Second, the recurve and reflex shapes of the bow is not what gives the bow its power. It is siyahs at the tip, which do not bend, and acts as a lever on the bendable parts. There is a tradeoff. The larger the siyah, the more mass the bow has to overcome to fire these arrows, so the draw weight need to be significant enough to warrant the use of a siyah. Turkish and Chinese composite bows start outperforming longbows of the same draw weight at around 40-50 pounds, while the Manchu horn bows start outperforming longbows at 70-80 pounds. According to those who test it out, the performance gap is exponential.

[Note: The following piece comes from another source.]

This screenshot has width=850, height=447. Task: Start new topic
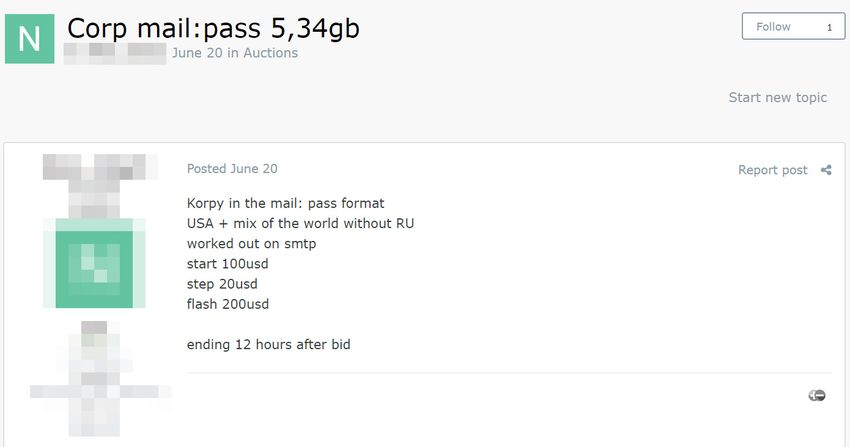777,98
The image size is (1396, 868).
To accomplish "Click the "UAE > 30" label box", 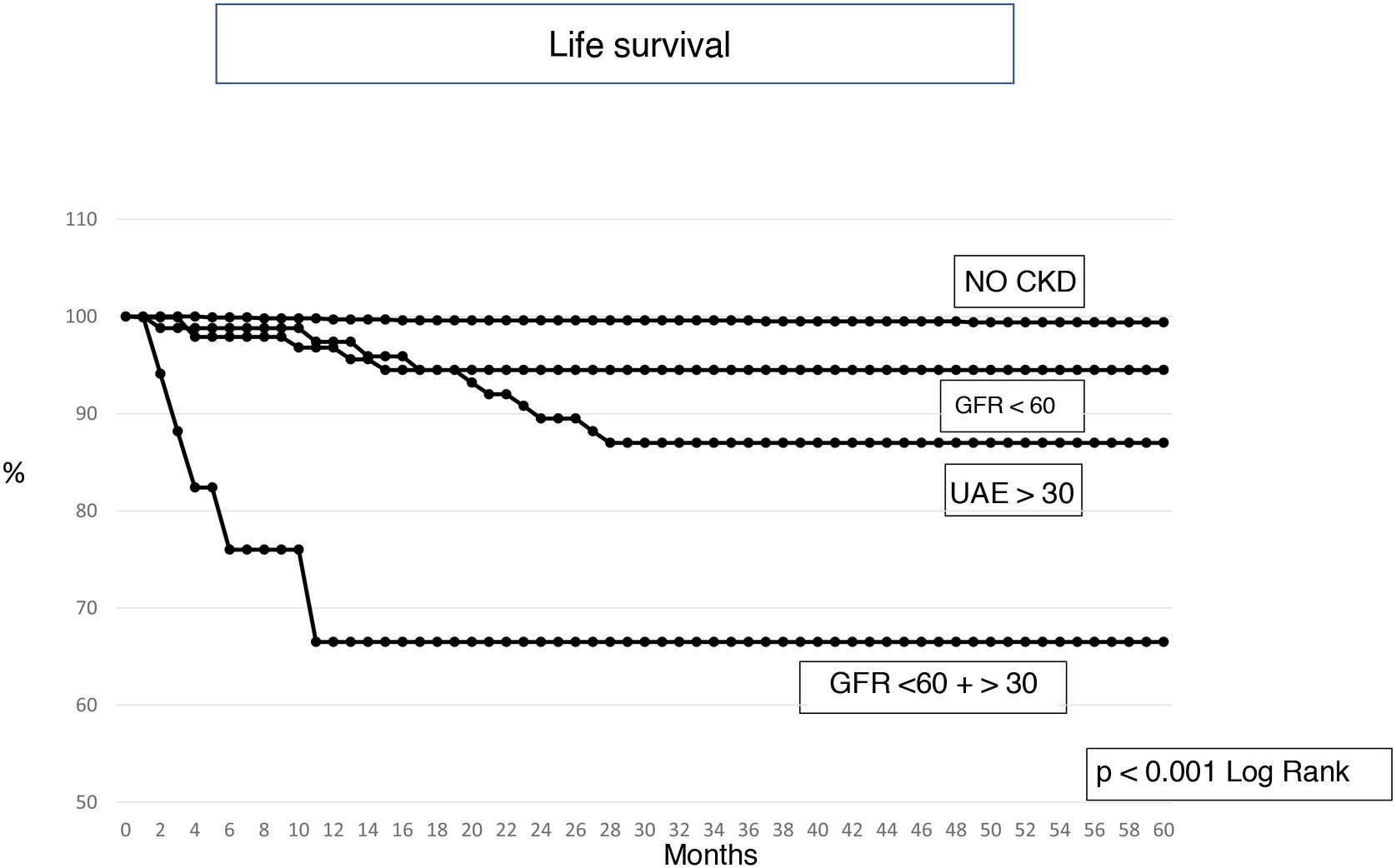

Third, the most powerful of the Asiatic bows are probably the Manchu bows. They double-down on making long, aggressive (forward angle) siyahs, and even innovating string bridges to increase brace height and help prevent the bows from unstringing themselves. They were not designed to shoot arrows fast. Like most Asiatic composites, these were designed to shoot very heavy, long arrows with great penetration power. Manchus also love their horses, archery, and the hunt.
A hundred years after the Manchus conquered China and founded the Qing dynasty, their archery traditions were in decline. The Qing emperors recruited Mongolians to be trained in the Manchu ways of archery to keep their traditions alive.
There is a lot more to it as well — such as the thumb draw and use of thumb rings; the variations of khatra, etc; how modern Mongolian archers competing in the Mongolian Games are switching away from thumb draw.
Lastly, a note on the Chinese. With early access to metallurgy and ideas on standardized parts, the Chinese “superweapon” was the crossbow. At no point in the Chinese history were there armor that could protect someone from a crossbow, and its effectiveness was likely a factor in the slow adoption of firearms.